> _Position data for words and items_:
- - - -
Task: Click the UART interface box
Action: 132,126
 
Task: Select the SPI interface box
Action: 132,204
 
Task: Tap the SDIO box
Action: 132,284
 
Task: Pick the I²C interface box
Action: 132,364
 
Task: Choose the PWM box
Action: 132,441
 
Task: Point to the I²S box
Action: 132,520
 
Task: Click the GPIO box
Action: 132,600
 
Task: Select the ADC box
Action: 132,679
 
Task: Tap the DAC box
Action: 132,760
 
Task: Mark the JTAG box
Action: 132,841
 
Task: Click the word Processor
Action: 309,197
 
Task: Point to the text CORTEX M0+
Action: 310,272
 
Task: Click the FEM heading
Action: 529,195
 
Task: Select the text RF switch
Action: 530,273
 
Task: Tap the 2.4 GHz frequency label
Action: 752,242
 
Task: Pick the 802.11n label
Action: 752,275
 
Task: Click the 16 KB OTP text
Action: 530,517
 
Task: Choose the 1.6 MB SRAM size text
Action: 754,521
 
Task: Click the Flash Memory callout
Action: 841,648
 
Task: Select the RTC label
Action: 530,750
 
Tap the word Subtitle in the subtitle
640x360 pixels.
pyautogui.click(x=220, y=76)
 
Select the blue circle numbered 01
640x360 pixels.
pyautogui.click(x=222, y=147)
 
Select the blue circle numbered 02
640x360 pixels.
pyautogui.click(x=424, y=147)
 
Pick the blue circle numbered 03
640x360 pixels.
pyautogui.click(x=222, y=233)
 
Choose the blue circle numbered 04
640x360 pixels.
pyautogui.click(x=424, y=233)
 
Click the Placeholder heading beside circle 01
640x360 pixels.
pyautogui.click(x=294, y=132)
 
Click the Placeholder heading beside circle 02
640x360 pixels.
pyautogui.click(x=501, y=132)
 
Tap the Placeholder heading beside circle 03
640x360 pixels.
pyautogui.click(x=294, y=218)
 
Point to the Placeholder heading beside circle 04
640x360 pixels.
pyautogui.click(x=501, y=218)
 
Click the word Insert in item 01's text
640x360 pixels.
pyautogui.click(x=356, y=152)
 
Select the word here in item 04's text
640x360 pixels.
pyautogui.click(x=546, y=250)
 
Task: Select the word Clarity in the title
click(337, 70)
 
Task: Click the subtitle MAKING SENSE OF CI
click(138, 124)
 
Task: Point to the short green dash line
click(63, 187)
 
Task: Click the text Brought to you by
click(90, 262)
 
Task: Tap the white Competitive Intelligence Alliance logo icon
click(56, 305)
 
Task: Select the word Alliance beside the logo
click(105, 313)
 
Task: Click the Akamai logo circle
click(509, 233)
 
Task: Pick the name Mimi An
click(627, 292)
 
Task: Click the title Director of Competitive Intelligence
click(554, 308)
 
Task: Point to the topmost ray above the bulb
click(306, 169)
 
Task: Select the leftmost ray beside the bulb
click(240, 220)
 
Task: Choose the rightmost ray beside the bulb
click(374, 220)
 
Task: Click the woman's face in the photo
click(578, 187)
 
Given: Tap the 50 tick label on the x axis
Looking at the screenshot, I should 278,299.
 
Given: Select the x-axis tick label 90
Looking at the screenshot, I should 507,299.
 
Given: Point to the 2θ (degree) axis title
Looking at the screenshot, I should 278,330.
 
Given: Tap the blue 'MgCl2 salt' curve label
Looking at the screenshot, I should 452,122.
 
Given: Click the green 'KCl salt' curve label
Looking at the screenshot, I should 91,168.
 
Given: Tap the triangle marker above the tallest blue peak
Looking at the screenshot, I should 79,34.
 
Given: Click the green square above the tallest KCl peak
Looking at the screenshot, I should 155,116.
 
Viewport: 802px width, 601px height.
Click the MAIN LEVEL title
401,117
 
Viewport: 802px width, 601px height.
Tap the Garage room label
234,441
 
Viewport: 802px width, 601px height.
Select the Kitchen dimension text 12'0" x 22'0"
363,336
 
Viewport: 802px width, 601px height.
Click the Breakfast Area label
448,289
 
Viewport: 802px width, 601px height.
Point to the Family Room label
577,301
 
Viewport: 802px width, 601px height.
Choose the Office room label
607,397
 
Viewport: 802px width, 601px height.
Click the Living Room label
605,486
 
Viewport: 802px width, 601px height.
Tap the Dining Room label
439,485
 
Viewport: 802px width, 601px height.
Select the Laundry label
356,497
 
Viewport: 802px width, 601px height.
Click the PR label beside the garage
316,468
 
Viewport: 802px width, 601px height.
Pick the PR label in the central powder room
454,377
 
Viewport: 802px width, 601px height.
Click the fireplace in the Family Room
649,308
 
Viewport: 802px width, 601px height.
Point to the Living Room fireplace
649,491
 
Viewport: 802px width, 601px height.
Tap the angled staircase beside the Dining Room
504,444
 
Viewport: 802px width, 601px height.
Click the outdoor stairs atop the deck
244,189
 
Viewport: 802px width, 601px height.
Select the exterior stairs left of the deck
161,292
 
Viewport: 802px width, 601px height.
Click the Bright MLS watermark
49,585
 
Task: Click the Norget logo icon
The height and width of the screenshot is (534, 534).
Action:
- - - -
> _Problem details_:
Could you copy out all of the rows above without changing a single character?

> _Complete output_:
Task: Click the UART interface box
Action: 132,126
 
Task: Select the SPI interface box
Action: 132,204
 
Task: Tap the SDIO box
Action: 132,284
 
Task: Pick the I²C interface box
Action: 132,364
 
Task: Choose the PWM box
Action: 132,441
 
Task: Point to the I²S box
Action: 132,520
 
Task: Click the GPIO box
Action: 132,600
 
Task: Select the ADC box
Action: 132,679
 
Task: Tap the DAC box
Action: 132,760
 
Task: Mark the JTAG box
Action: 132,841
 
Task: Click the word Processor
Action: 309,197
 
Task: Point to the text CORTEX M0+
Action: 310,272
 
Task: Click the FEM heading
Action: 529,195
 
Task: Select the text RF switch
Action: 530,273
 
Task: Tap the 2.4 GHz frequency label
Action: 752,242
 
Task: Pick the 802.11n label
Action: 752,275
 
Task: Click the 16 KB OTP text
Action: 530,517
 
Task: Choose the 1.6 MB SRAM size text
Action: 754,521
 
Task: Click the Flash Memory callout
Action: 841,648
 
Task: Select the RTC label
Action: 530,750
 
Tap the word Subtitle in the subtitle
640x360 pixels.
pyautogui.click(x=220, y=76)
 
Select the blue circle numbered 01
640x360 pixels.
pyautogui.click(x=222, y=147)
 
Select the blue circle numbered 02
640x360 pixels.
pyautogui.click(x=424, y=147)
 
Pick the blue circle numbered 03
640x360 pixels.
pyautogui.click(x=222, y=233)
 
Choose the blue circle numbered 04
640x360 pixels.
pyautogui.click(x=424, y=233)
 
Click the Placeholder heading beside circle 01
640x360 pixels.
pyautogui.click(x=294, y=132)
 
Click the Placeholder heading beside circle 02
640x360 pixels.
pyautogui.click(x=501, y=132)
 
Tap the Placeholder heading beside circle 03
640x360 pixels.
pyautogui.click(x=294, y=218)
 
Point to the Placeholder heading beside circle 04
640x360 pixels.
pyautogui.click(x=501, y=218)
 
Click the word Insert in item 01's text
640x360 pixels.
pyautogui.click(x=356, y=152)
 
Select the word here in item 04's text
640x360 pixels.
pyautogui.click(x=546, y=250)
 
Task: Select the word Clarity in the title
click(337, 70)
 
Task: Click the subtitle MAKING SENSE OF CI
click(138, 124)
 
Task: Point to the short green dash line
click(63, 187)
 
Task: Click the text Brought to you by
click(90, 262)
 
Task: Tap the white Competitive Intelligence Alliance logo icon
click(56, 305)
 
Task: Select the word Alliance beside the logo
click(105, 313)
 
Task: Click the Akamai logo circle
click(509, 233)
 
Task: Pick the name Mimi An
click(627, 292)
 
Task: Click the title Director of Competitive Intelligence
click(554, 308)
 
Task: Point to the topmost ray above the bulb
click(306, 169)
 
Task: Select the leftmost ray beside the bulb
click(240, 220)
 
Task: Choose the rightmost ray beside the bulb
click(374, 220)
 
Task: Click the woman's face in the photo
click(578, 187)
 
Given: Tap the 50 tick label on the x axis
Looking at the screenshot, I should 278,299.
 
Given: Select the x-axis tick label 90
Looking at the screenshot, I should 507,299.
 
Given: Point to the 2θ (degree) axis title
Looking at the screenshot, I should 278,330.
 
Given: Tap the blue 'MgCl2 salt' curve label
Looking at the screenshot, I should 452,122.
 
Given: Click the green 'KCl salt' curve label
Looking at the screenshot, I should 91,168.
 
Given: Tap the triangle marker above the tallest blue peak
Looking at the screenshot, I should 79,34.
 
Given: Click the green square above the tallest KCl peak
Looking at the screenshot, I should 155,116.
 
Viewport: 802px width, 601px height.
Click the MAIN LEVEL title
401,117
 
Viewport: 802px width, 601px height.
Tap the Garage room label
234,441
 
Viewport: 802px width, 601px height.
Select the Kitchen dimension text 12'0" x 22'0"
363,336
 
Viewport: 802px width, 601px height.
Click the Breakfast Area label
448,289
 
Viewport: 802px width, 601px height.
Point to the Family Room label
577,301
 
Viewport: 802px width, 601px height.
Choose the Office room label
607,397
 
Viewport: 802px width, 601px height.
Click the Living Room label
605,486
 
Viewport: 802px width, 601px height.
Tap the Dining Room label
439,485
 
Viewport: 802px width, 601px height.
Select the Laundry label
356,497
 
Viewport: 802px width, 601px height.
Click the PR label beside the garage
316,468
 
Viewport: 802px width, 601px height.
Pick the PR label in the central powder room
454,377
 
Viewport: 802px width, 601px height.
Click the fireplace in the Family Room
649,308
 
Viewport: 802px width, 601px height.
Point to the Living Room fireplace
649,491
 
Viewport: 802px width, 601px height.
Tap the angled staircase beside the Dining Room
504,444
 
Viewport: 802px width, 601px height.
Click the outdoor stairs atop the deck
244,189
 
Viewport: 802px width, 601px height.
Select the exterior stairs left of the deck
161,292
 
Viewport: 802px width, 601px height.
Click the Bright MLS watermark
49,585
 
Task: Click the Norget logo icon
The height and width of the screenshot is (534, 534).
Action:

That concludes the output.